▶ PASSAGE CITÉ

Appelée à l’audience sus-indiquée, la cause a été renvoyée pour divers motifs à plusieurs reprises jusqu’au 12 mars 2000 où elle fut utilement retenue sur les pièces, conclusions écrites et orales des parties.
Le Ministère Public a déposé des conclusions écrites.
DROIT
En cet état, la cause présentait à juger les points de droit résultant des pièces, des conclusions écrites et orales des parties.
La Cour amis l’affaire en délibéré pour rendre son arrêt à l’audience du 4/04/2001.
Advenue l’audience de ce jour 4/04/2001, la Cour, vidant son délibéré conformément à la loi, a rendu l’arrêt suivant :
LA COUR
Vu les pièces du dossier.
Ouï les parties en leurs conclusions.
Le Ministère public entendu.
Après en avoir délibéré conformément à la loi; EN LA FORME.
Vu l’arrêt avant-dire droit de la Cour d’Appel de céans en date du 14 février 2001ayant déclaré recevable l’appel interjeté par FORRIAR MICHEL et la STIB.

Lignes d'un jeu de données:
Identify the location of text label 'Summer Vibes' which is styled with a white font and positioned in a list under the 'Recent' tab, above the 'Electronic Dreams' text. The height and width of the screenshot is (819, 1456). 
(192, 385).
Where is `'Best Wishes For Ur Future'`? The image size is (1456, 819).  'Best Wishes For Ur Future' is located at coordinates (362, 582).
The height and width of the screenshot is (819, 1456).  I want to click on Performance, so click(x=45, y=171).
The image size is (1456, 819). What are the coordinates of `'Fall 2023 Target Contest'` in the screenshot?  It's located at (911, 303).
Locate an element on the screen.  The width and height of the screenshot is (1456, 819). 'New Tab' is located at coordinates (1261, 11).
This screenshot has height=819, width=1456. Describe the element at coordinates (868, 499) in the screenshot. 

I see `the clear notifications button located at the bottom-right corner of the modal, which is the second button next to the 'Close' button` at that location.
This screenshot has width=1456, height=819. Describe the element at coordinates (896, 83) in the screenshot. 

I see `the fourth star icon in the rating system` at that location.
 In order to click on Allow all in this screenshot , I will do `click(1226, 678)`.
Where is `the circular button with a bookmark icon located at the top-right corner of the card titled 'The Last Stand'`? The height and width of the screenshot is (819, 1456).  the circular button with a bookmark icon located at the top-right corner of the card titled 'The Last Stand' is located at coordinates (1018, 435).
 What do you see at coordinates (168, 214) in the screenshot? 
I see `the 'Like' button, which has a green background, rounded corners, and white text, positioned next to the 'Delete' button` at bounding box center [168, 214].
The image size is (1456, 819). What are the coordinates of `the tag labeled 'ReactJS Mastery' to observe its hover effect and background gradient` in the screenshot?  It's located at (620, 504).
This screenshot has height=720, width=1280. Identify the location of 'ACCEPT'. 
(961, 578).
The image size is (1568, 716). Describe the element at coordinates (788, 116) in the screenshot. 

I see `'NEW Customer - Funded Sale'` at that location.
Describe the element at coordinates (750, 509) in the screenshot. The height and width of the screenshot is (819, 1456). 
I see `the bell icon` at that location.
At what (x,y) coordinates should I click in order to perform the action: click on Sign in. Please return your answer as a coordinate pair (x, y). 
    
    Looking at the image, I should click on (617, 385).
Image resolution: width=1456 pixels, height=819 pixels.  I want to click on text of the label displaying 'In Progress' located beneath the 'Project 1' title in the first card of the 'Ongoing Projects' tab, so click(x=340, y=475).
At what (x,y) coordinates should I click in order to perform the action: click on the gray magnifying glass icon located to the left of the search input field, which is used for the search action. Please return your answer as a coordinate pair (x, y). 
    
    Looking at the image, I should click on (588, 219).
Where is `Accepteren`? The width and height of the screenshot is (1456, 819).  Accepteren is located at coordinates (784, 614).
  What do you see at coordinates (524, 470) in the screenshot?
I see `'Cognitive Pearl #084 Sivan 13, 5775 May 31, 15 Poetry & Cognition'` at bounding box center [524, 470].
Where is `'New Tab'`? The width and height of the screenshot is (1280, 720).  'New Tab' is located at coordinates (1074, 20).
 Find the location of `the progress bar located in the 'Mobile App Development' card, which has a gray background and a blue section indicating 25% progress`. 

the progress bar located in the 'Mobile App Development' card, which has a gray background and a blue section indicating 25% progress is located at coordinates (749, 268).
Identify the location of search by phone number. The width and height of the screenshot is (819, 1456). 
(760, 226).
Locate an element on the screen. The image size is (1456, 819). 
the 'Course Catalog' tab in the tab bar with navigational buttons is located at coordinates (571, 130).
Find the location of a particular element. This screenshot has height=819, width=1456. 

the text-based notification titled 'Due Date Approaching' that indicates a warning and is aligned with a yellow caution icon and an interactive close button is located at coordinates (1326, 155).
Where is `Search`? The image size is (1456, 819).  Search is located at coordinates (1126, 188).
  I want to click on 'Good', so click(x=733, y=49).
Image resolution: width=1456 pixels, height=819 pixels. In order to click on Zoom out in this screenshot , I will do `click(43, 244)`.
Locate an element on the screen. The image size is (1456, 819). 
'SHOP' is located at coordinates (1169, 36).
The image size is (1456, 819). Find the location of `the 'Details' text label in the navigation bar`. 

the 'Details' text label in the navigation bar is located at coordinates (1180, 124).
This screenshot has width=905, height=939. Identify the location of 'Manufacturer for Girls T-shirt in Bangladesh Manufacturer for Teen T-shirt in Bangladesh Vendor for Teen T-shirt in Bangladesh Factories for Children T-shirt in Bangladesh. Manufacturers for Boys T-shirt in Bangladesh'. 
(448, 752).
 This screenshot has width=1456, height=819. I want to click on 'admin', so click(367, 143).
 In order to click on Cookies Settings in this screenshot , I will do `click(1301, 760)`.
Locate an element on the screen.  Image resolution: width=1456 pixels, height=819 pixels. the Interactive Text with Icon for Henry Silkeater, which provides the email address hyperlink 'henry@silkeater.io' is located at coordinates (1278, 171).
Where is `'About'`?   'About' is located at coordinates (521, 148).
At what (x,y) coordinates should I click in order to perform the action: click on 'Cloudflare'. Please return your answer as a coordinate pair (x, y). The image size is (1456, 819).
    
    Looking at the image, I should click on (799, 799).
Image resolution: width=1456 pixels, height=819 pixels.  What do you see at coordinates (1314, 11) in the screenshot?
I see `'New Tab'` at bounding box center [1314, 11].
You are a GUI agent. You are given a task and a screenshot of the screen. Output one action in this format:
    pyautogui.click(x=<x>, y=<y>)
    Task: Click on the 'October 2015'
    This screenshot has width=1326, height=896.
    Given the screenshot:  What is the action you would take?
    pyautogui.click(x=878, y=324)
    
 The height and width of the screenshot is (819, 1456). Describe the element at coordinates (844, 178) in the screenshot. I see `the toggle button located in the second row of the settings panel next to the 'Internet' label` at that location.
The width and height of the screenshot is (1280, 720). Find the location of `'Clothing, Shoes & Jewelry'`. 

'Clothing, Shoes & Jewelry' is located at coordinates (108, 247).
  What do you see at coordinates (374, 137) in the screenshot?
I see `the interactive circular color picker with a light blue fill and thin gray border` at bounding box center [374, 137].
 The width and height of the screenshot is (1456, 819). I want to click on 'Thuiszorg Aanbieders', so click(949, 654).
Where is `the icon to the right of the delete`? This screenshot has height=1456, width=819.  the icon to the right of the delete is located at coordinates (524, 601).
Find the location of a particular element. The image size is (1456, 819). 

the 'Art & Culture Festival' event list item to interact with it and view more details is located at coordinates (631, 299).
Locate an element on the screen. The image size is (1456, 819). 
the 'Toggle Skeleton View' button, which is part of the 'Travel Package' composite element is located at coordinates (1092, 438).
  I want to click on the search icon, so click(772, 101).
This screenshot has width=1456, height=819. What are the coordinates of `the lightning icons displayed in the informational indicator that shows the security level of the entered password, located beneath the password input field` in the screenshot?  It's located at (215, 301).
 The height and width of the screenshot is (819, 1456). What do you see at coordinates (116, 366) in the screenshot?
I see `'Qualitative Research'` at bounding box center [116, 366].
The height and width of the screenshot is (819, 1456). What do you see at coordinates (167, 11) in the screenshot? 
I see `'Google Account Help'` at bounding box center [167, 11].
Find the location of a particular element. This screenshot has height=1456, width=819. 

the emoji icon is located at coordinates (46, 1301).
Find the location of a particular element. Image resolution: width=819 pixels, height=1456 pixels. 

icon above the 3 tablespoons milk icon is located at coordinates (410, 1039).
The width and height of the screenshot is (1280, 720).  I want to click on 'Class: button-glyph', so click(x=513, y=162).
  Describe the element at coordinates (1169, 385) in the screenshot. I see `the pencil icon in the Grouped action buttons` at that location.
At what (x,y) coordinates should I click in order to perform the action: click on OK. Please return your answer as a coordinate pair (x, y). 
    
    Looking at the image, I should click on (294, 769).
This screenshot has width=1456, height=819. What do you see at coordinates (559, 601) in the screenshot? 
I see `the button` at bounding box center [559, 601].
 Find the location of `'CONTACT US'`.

▶ EXERCICE PROPOSÉ 1
Relevez chacune des dates citées dans l'extrait de l'arrêt, sans répéter celles qui reviennent.
▶ EXERCICE PROPOSÉ 2
Remplacez « screenshot » par « screen capture » dans la partie des enregistrements qui s'ouvre sur la ligne contenant « What do you see at coordinates (168, 214) » et se ferme sur celle contenant « (961, 578). ». Donnez uniquement cette partie, sans rien y changer d'autre.
Ces enregistrements sont sans aucun lien avec l'extrait de l'arrêt.

▶ RÉPONSE COMPLÈTE 1
12 mars 2000
4/04/2001
14 février 2001

▶ RÉPONSE COMPLÈTE 2
 What do you see at coordinates (168, 214) in the screen capture? 
I see `the 'Like' button, which has a green background, rounded corners, and white text, positioned next to the 'Delete' button` at bounding box center [168, 214].
The image size is (1456, 819). What are the coordinates of `the tag labeled 'ReactJS Mastery' to observe its hover effect and background gradient` in the screen capture?  It's located at (620, 504).
This screen capture has height=720, width=1280. Identify the location of 'ACCEPT'. 
(961, 578).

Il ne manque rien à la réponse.